Top of GIVEN INFORMATION

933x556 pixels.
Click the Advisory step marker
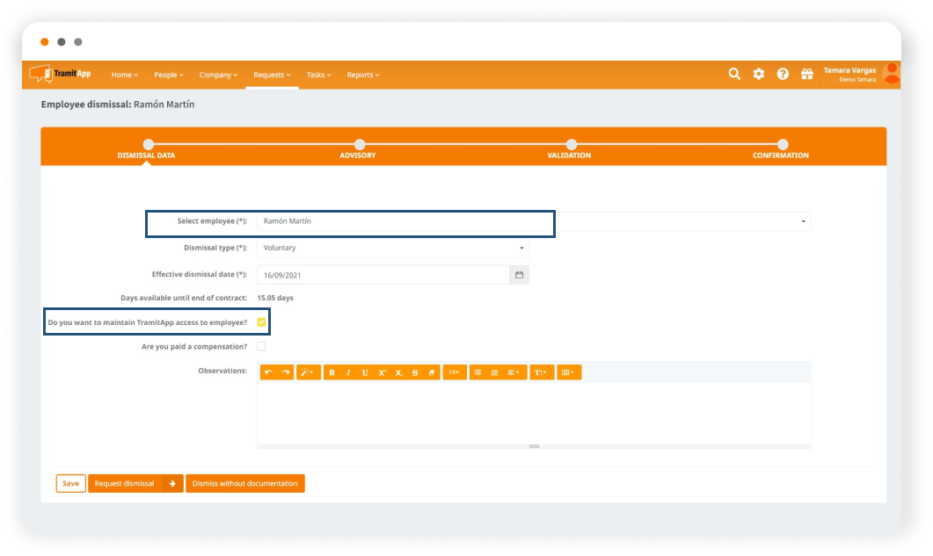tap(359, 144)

Bottom of GIVEN INFORMATION
Top of GIVEN INFORMATION

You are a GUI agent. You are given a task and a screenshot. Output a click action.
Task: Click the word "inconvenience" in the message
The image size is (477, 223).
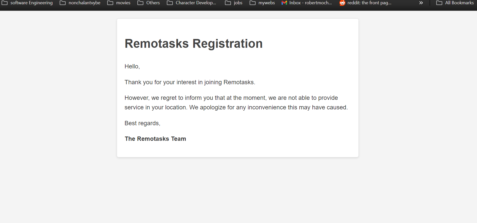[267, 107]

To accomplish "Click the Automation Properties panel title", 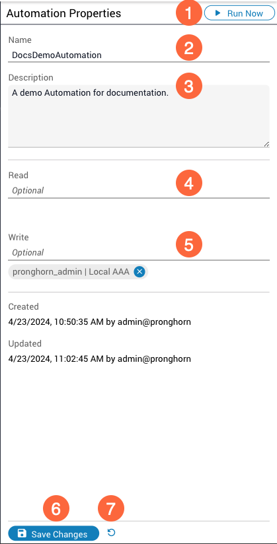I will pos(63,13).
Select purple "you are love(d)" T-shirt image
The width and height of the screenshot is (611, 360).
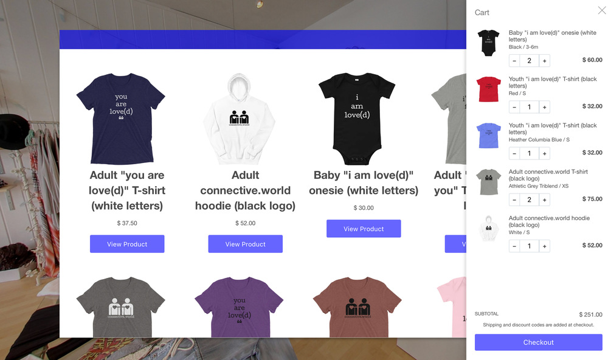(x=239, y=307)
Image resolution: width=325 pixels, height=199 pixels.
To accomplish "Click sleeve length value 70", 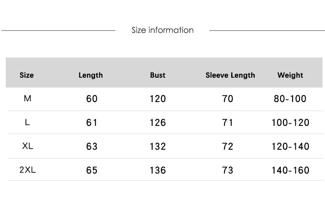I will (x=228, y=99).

Bottom of GIVEN INFORMATION
Top of GIVEN INFORMATION

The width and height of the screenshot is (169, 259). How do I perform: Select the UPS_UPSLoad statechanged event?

Bottom of GIVEN INFORMATION

All lines of the data above that include the word "Select" must be shown.

EXERCISE ANSWER:
Select purple "you are love(d)" T-shirt image
The width and height of the screenshot is (169, 259). How do I perform: Select the UPS_UPSLoad statechanged event?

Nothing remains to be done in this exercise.